Never mind that it saves me from returning to the Théâtre Illuminata—and Ophelia—without the Scrimshander.

Decision made, Bertie began the foot-sucking slog back to the caravan. Resting upon the glittering white sands of the beach, painted wheels and wooden slats looked decidedly out of place. With practiced hands, Ariel tended to the needs, such as they were, of the mechanical horses. Their dull silver flanks gleamed pewter and mercury in the midday light, their amber eyes the same glowing yellow as the sun. Cobweb, Mustardseed, and Moth shoved the detritus from the morning meal between the flowered cotton curtains that covered the caravan’s windows despite Peaseblossom’s repeated protests that they’d just have to clean it out later. Nate scattered the blackened bits of wood that were the only evidence of their bonfire, but the stench of things-burning wouldn’t quit Bertie’s nostrils, and every turn of her head brought a fresh wave of acrid smoke.

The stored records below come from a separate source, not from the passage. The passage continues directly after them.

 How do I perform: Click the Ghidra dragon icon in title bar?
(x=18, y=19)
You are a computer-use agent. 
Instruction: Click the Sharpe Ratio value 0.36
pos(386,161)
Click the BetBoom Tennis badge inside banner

“You make a particularly fetching chimney sweep, good Mistress,” Waschbär noted in passing as he tossed bundles of food and boxes of medical supplies atop their gaily decorated conveyance.

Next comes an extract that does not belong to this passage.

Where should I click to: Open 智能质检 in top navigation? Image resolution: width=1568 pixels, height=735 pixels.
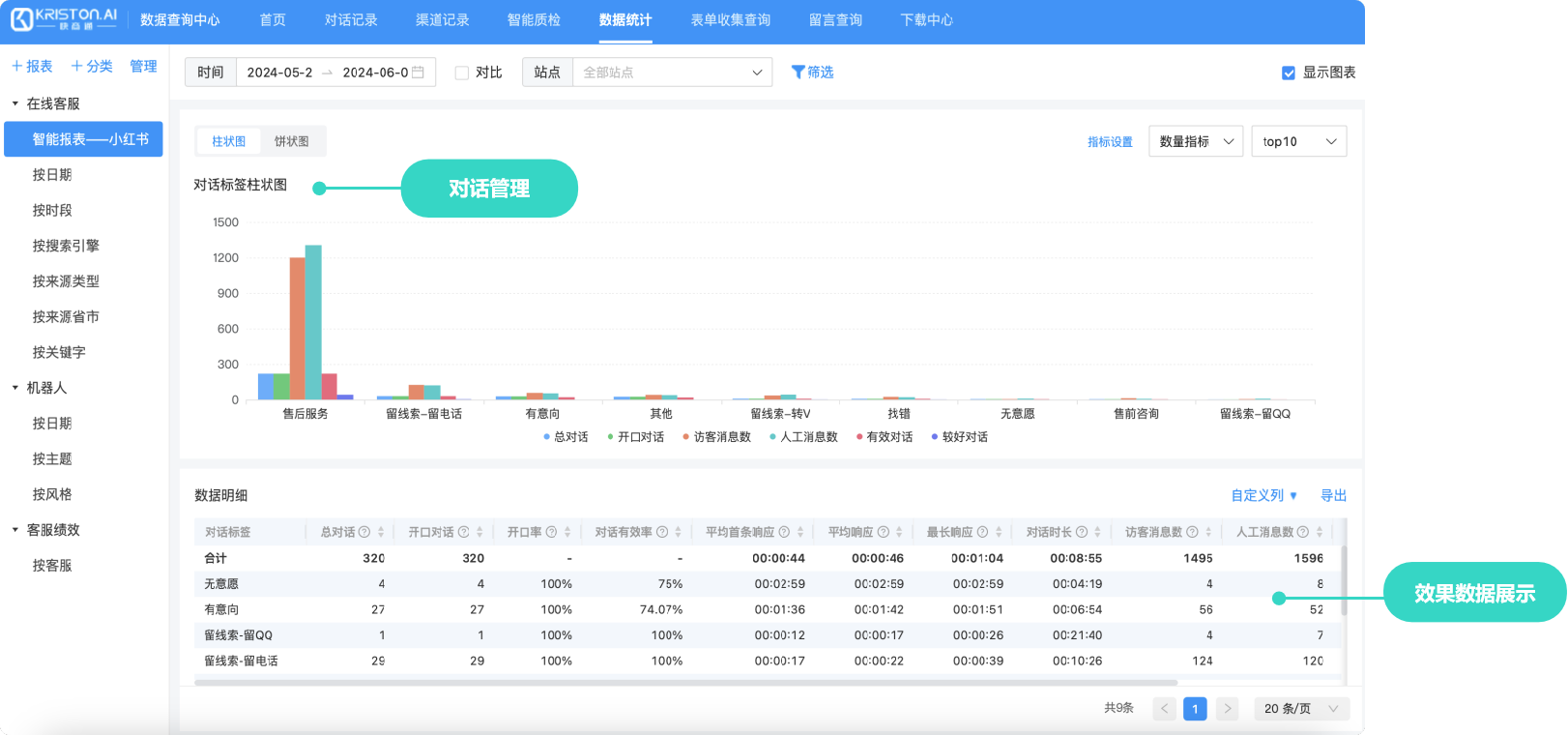pos(534,20)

“That bad, is it?” Bertie contemplated her sooty sleeves and could only venture to guess just how dirty her face must be.

“You could paint shadow puppets on the walls with your fingers.” He paused in his rapid work to offer her a paw.

A bit puzzled by the gesture, she accepted his hand, only to find a damp handkerchief blossoming in her palm like a water lily. Bertie smiled at him with gratitude in between swipes at her forehead and cheeks until she saw him quiver with ill-suppressed laughter. “I’m just making it worse, aren’t I?”

“You are that,” came the cheerful confirmation. “Never fear, there are ablutions to be had within the Caravanserai’s famed walls.”

The sneak-thief’s word was golden. Minutes later, the troupe drove the caravan back into the marketplace accompanied by rolling wheels and the tinkle of countless silver bells. Up close, the deceptively beige bricks that composed the walls sparkled with flecks of gold and silver and rose. The scents of unnamed and unknown spices mingled with onions, garlic, and baking breads, prompting the fairies to clamor for sustenance. Ignoring their pleas, Waschbär directed Ariel straight into the Water District, down a narrow roadway peppered with laundry services and bathhouses. In unseen underground rooms, furnaces heated massive copper boilers, their presence marked only by the smoke and steam they belched into the sky. The air here was sultry, damp, and redolent of Mrs. Edith’s lavender water and starch. Bertie could feel her hair beginning to frizz as they approached a blue-tiled archway marked by an elaborately scrolled sign:

 

T
HERMAEPOLIS

B
ATHS OF
A
LL
T
EMPERATURES
S
TEAM
R
OOMS,
M
ASSAGE

B
EAUTY
T
REATMENTS
C
OIFFURES

L
ADIES
O
NLY

“There you are,” Waschbär said with a flourish when Ariel halted the caravan. “One luxurious bathing experience, as promised.”

Though her grubbiness was surely something to behold, Bertie hesitated. Within the Water District, the murmured threats of the Sea Goddess echoed in every puddle. She would have made do with a pitcher and a washcloth, except the building that housed the Thermaepolis included a needle-sharp spire that stabbed at the sky.

Taller yet than a watchtower.

From which she could scan the beach for signs of Sedna’s return and the skies for signs of her father. Jumping down from the caravan, Bertie landed on the cobblestones with a thump and a scowl.

The sneak-thief followed, but it was only to offer an unwelcome suggestion. “You might consider postponing your bath long enough to pay a visit to Serefina.”

“The herb-seller?” Bertie specified, though she disliked using the misnomer. The woman was far more powerful than any mere apothecary.

Waschbär leaned in a bit and lowered his voice. “She might be able to offer some safeguard against the reappearance of the Sea Goddess.”